AIM OF THE TASK:
Please output the section of the listing below that opens with the line containing "Újak előre [textbox] (109, 88)" and closes with the line containing "PANAREA TWIN 2 (123, 1446)", exactly and with nothing else.
:: DATA FOR PROCESSING
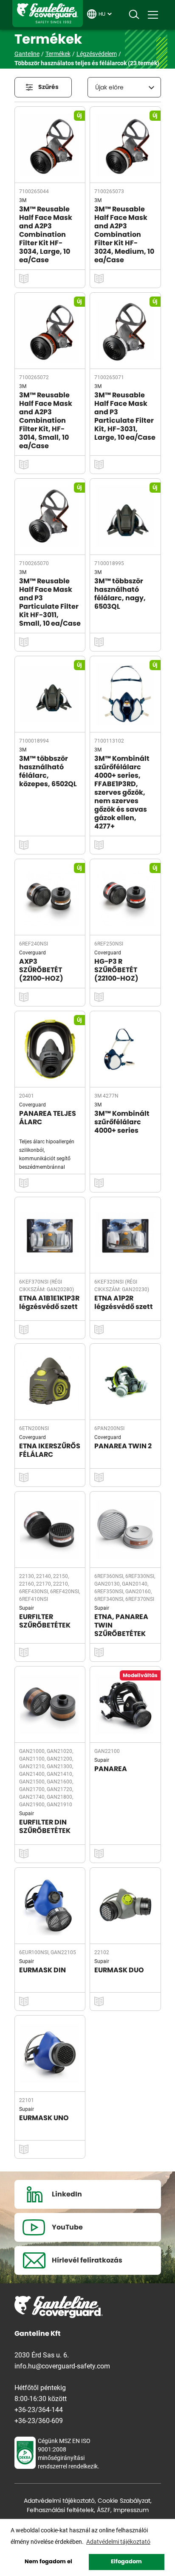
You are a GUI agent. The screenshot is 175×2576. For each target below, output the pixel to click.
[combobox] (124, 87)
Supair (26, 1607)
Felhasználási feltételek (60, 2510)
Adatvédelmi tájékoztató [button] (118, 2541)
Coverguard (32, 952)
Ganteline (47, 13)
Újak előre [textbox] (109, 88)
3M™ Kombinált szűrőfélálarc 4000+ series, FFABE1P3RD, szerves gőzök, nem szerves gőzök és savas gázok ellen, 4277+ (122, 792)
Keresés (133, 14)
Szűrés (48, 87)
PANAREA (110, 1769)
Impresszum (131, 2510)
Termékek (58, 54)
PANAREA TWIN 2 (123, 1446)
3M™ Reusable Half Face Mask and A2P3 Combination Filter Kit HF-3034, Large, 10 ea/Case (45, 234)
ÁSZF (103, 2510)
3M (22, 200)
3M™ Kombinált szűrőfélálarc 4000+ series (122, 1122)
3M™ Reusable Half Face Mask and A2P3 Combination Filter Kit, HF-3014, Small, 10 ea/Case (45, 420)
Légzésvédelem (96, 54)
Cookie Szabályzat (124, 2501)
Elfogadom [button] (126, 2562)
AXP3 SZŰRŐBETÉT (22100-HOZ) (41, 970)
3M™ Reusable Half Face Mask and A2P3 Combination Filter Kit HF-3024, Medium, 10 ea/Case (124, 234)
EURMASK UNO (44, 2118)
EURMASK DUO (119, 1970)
::::
:: DATA FOR PROCESSING
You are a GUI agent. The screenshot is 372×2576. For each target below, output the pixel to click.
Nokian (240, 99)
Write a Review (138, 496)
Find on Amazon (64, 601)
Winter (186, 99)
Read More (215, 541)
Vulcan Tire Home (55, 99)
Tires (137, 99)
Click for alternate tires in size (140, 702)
::::
:: DATA FOR PROCESSING
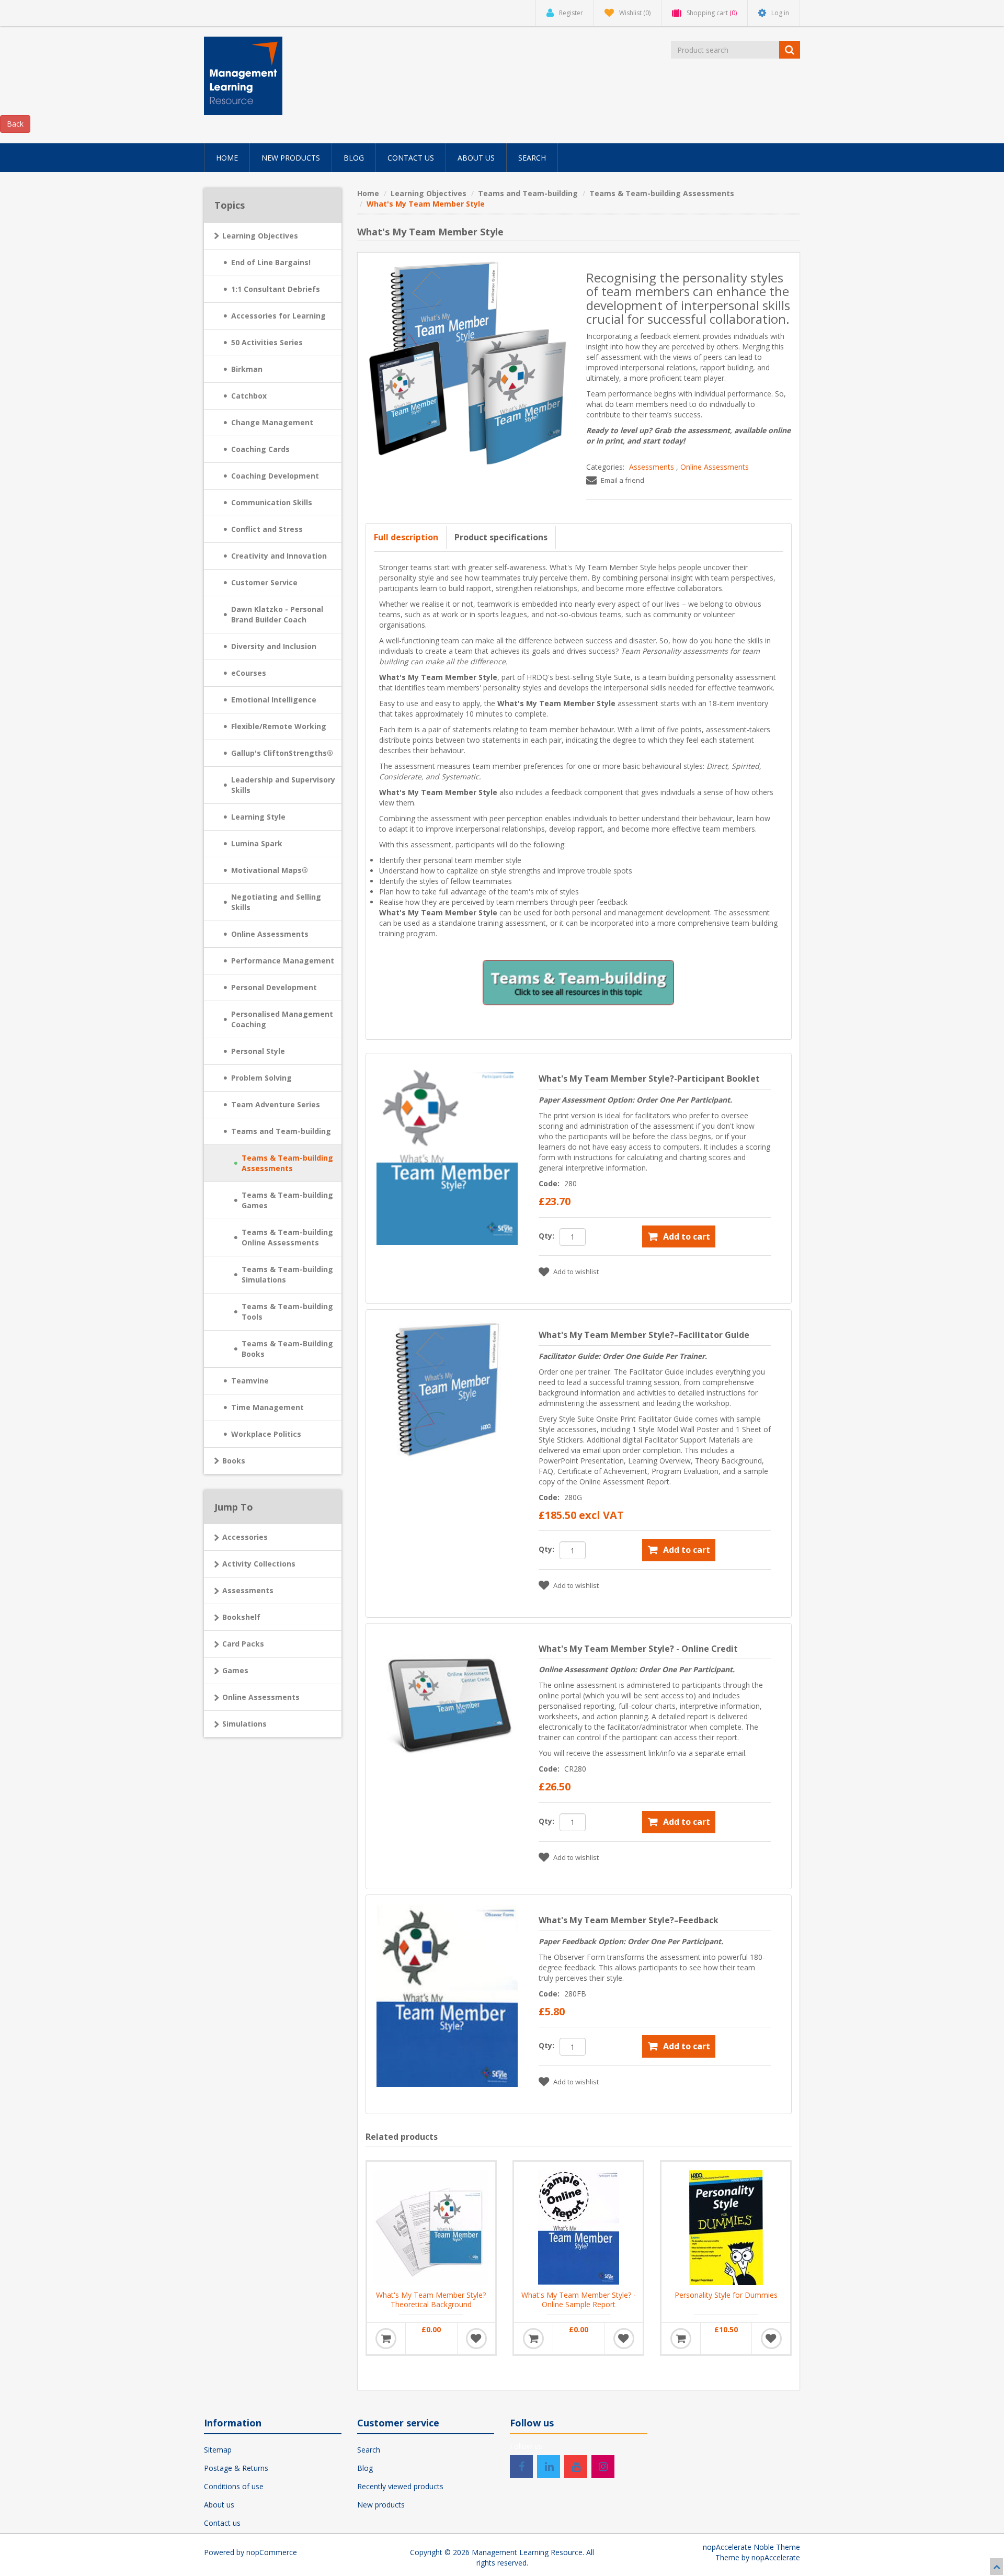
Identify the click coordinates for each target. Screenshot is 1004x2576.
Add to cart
::::
OUTPUT:
Újak előre [textbox] (109, 88)
3M™ Kombinált szűrőfélálarc 4000+ series, FFABE1P3RD, szerves gőzök, nem szerves gőzök és savas gázok ellen, 4277+ (122, 792)
Keresés (133, 14)
Szűrés (48, 87)
PANAREA (110, 1769)
Impresszum (131, 2510)
Termékek (58, 54)
PANAREA TWIN 2 (123, 1446)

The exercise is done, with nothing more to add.